In most deep RL-based drug design contributions, the algorithm used is the policy gradient algorithm REINFORCE [31], which uses the gradient ascent to maximize a predefined reward. The update rule of the REINFORCE algorithm consists of maximizing the expected return described in Eq. 4 by iteratively computing its gradient with respect to the model’s parameters. By doing so, the REINFORCE algorithm enforces the generative model to increase the probability of selecting the expectedly high rewarding actions and decrease low rewarding ones.

$$J(\theta )=\mathrm{E}[\mathrm{r}(\mathrm{s},\mathrm{a})] =\sum_{t=0}^{T}p({s}_{t},{a}_{t})({r}_{t})\to \mathrm{max }| {\mathrm{s}}_{0}, \theta$$
(4)

where θ is the generative model’s set of parameters, E is the mathematical expectation, r is the reward, s is the state (the input character), and a is the action (the output character).

The RL environment in the case of drug design is a program (ML model or simple function) that encapsulates the desired properties. It takes in the molecule given by the generator and outputs a score indicating how much close or far it is from the desired. After multiple trials and errors to set the optimal hyperparameters (learning rate, number of epochs, seeds, etc.), we launched the REINFORCE training loop to bias G towards the desired properties described in “The biassing objectives” section and recorded the results.

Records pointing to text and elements
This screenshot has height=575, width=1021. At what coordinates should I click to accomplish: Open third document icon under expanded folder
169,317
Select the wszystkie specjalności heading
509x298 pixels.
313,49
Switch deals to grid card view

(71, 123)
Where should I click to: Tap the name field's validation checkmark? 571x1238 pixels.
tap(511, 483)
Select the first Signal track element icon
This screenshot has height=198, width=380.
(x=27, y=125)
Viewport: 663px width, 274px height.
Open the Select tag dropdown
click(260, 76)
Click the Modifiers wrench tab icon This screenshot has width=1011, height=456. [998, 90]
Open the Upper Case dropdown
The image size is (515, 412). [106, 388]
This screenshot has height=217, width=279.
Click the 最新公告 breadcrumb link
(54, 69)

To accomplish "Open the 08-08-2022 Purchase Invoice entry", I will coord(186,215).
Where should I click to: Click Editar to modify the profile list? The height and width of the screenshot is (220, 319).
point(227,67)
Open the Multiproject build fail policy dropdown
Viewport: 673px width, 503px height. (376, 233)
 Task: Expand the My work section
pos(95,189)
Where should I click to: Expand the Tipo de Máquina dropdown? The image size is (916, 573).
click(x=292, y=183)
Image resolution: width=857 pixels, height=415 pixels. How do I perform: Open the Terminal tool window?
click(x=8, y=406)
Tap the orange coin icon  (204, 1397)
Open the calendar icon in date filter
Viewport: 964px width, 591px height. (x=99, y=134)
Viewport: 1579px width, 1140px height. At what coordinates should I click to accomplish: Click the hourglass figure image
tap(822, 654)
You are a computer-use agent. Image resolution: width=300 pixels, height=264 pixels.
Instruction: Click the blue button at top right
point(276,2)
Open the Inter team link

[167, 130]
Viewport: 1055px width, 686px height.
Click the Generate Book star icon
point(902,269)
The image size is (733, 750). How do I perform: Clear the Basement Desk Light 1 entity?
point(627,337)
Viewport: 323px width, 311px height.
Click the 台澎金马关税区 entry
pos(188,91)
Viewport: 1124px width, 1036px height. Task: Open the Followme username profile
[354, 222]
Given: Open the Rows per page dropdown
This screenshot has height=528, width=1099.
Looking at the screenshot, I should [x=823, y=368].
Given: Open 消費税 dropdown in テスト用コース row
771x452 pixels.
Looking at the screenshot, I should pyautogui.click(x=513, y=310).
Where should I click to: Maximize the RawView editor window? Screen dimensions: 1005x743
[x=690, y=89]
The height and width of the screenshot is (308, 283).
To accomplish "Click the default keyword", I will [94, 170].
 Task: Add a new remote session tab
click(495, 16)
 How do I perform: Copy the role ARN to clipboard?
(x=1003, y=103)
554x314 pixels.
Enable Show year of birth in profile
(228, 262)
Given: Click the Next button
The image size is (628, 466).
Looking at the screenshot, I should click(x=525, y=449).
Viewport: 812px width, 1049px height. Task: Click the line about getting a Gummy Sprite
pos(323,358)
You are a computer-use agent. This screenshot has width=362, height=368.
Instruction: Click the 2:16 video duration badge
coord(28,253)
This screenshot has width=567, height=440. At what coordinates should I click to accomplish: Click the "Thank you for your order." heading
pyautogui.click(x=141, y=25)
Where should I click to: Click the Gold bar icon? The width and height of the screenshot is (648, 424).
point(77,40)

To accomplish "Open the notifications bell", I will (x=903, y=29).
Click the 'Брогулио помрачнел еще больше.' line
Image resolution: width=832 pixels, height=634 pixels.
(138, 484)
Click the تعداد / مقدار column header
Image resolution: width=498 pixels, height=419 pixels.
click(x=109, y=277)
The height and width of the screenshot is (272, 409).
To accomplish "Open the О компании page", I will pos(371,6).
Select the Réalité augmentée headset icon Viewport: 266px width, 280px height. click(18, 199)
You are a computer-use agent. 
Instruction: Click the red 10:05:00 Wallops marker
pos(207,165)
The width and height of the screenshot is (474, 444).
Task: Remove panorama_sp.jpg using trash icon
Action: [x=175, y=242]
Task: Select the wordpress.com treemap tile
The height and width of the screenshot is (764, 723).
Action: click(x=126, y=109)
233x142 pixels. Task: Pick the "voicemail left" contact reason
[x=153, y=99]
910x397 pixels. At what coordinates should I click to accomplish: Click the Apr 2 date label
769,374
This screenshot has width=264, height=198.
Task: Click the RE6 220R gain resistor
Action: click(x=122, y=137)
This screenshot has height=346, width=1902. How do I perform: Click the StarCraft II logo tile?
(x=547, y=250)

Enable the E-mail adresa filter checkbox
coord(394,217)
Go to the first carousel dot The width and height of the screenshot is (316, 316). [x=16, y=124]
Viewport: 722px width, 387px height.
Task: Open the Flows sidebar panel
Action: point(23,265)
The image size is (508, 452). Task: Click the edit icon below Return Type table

# Job:
From the passage on the REINFORCE algorithm, extract the stretch from "In most deep" through "(the output character).".

# Answer to this problem:
In most deep RL-based drug design contributions, the algorithm used is the policy gradient algorithm REINFORCE [31], which uses the gradient ascent to maximize a predefined reward. The update rule of the REINFORCE algorithm consists of maximizing the expected return described in Eq. 4 by iteratively computing its gradient with respect to the model’s parameters. By doing so, the REINFORCE algorithm enforces the generative model to increase the probability of selecting the expectedly high rewarding actions and decrease low rewarding ones.

$$J(\theta )=\mathrm{E}[\mathrm{r}(\mathrm{s},\mathrm{a})] =\sum_{t=0}^{T}p({s}_{t},{a}_{t})({r}_{t})\to \mathrm{max }| {\mathrm{s}}_{0}, \theta$$
(4)

where θ is the generative model’s set of parameters, E is the mathematical expectation, r is the reward, s is the state (the input character), and a is the action (the output character).